§ SELECTED EXTRACT
-- start --

Birds often "eat" grit to help them digest their food... that's why it's called "chicken grit".. 

Greg


----------



## Greg Elmassian (Jan 3, 2008)

Birds often "eat" grit to help them digest their food... that's why it's called "chicken grit".. 

Greg


----------



## jake3404 (Dec 3, 2010)

First, I really like your idea Steve. It seems like it is a little more work, but I think your deck will last much longer then most. 

So, let me give you an engineering explanation of what you have discovered. First your rock, you experimented with finer materials and discovered that they dont drain as well and that is true because of the smaller voids between the particles. A smaller void restricts the flow of water. Any material that has "dust" or as we term fines, will restrict water flow. That is why it is desired for a base under concrete or asphalt. 

Greg was right with the shape of your rock. A rounder edged rock, such as what you have, will more freely move because there are no edges to restrict the movement. An angular rock, such as something that has been through a crusher, will "lock-in" because the flat sides will rest against each other and prevent movement.

Another made a suggestion to make a separation and put finer material in the center and the more coarse stuff on the outer is a pretty good idea. After a while the small material will flow into the coarser stuff but I dont think that will be a problem. You could also just spread a small layer of finer material on the top of the coarse stuff also. You will still get good drainage. It will be a little slower, but the water will not be an issue. You will have to replentish the finer stuff on top sometimes as it flows into the coarser stuff.

Finally lets talk about the optimum rock diameter size. Keep in mind, this is from my experience of crushing rock for the DM&E for their roadbed. This is consistant to what the UP and BNSF use on their lines around this area also. Also, railroads will spend what they want on ballast. If they can find a cheap alternative then they will use it. Why do you think for many years and probably some still do, used ash from the ash pit for the ballast. This means the size can vary based on the importance of the line and the area where the line is constructed. What I crushed was 3" clean rock. This meant that the maximum rock size was 3" and the majority of the rock was in the 3" size. However, there was some smaller rock in the mix as well. But, there were very little fines. The standard is less than 2% total fines in the material. So that meant this stuff was pretty clean.

-- end --

§ SET PROBLEM 1
In the forum thread on rock and drainage, condense the paragraph beginning "So, let me give you an engineering explanation" into a short bulleted list that keeps its main facts.
§ SET PROBLEM 2
Extend the forum thread on rock and drainage with the next paragraph, picking up right after its final sentence.

§ DATA EXCERPT
-- start --

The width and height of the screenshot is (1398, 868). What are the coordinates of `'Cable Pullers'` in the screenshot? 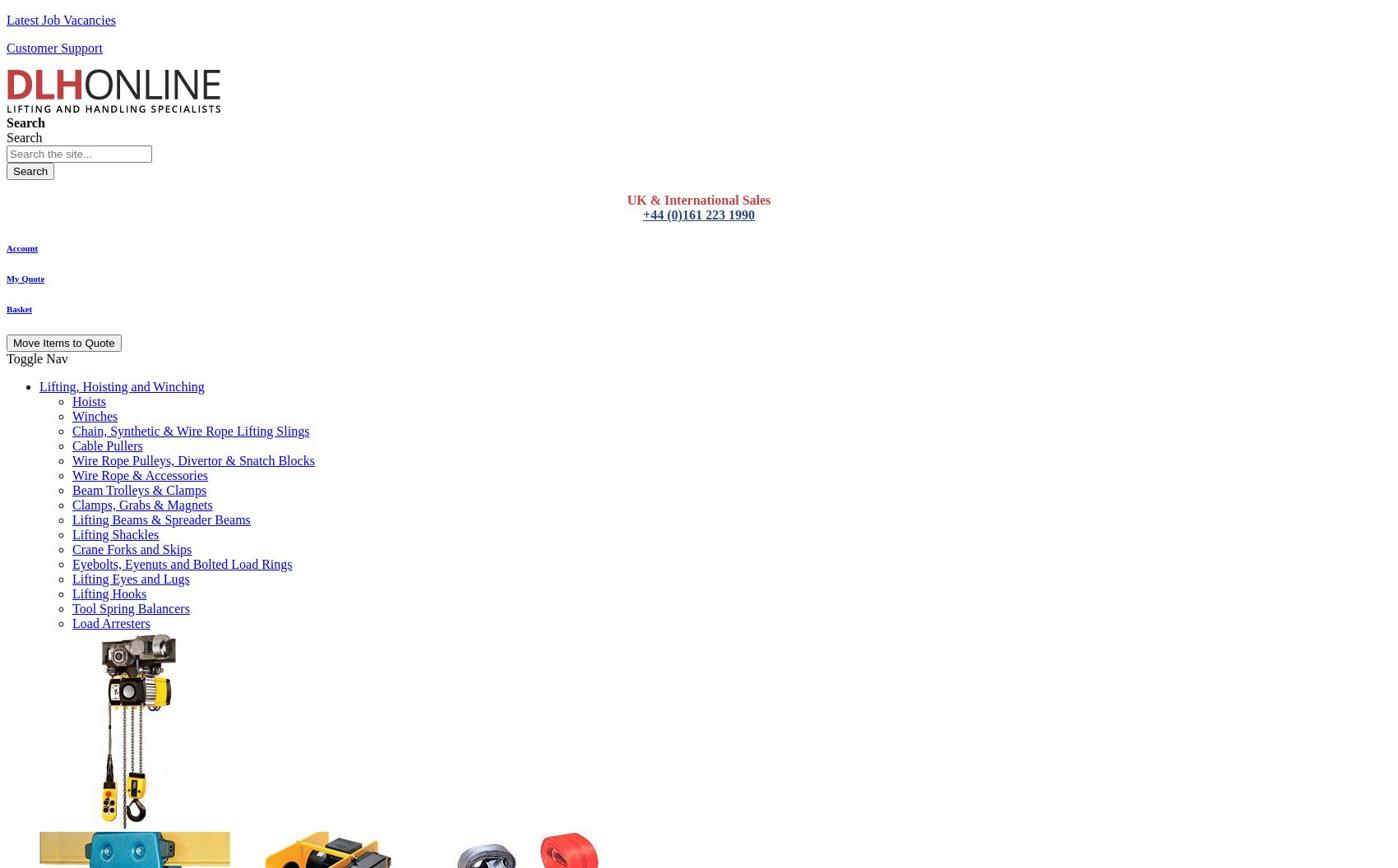 It's located at (106, 445).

-- end --

§ RESULT 1
- Finer materials drain less well because the voids between their particles are smaller.
- Smaller voids restrict the flow of water.
- Any material containing dust, known as fines, restricts water flow.
- For that reason, such material is wanted as a base under concrete or asphalt.

§ RESULT 2
To transfer 3" diameter rock into our scales

1:20.3 = 0.148" or 37/250" which no one makes so we have to use - 1/4" rock. You might luck out and find a quarry that makes a rock called "-4 +6 fines" this is a rock that has a range smaller than a 4 sieve ( approx 3/16") and larger than a 6 sieve ( approx 1/8"). This material is used in special asphalt mixes so you might see it in a quarry that supplies material for asphalt mixes such as what my quarry did. It is probably the closest your going to come to actual "scale" ballast. 

For other scales the material would be even smaller, quarrys do not make smaller material on a production basis. You would have to make custom stuff on your own. Which would require buying a appropriate sized sieve to "screen" the proper size. Here is a list of the sieve sizes available. Sieve Table (Sorry for the music, its theirs but this is the best table I could find that was easy to understand).

There is one glaring problem with using material this small, we are outside. And just as you were concerned about drainage, the small material will be difficult to keep in place. My suggestion is go with a little oversized 1/4" and live with the oversized look. 

Sorry for the length of the post but I couldn't explain it in lesser terms.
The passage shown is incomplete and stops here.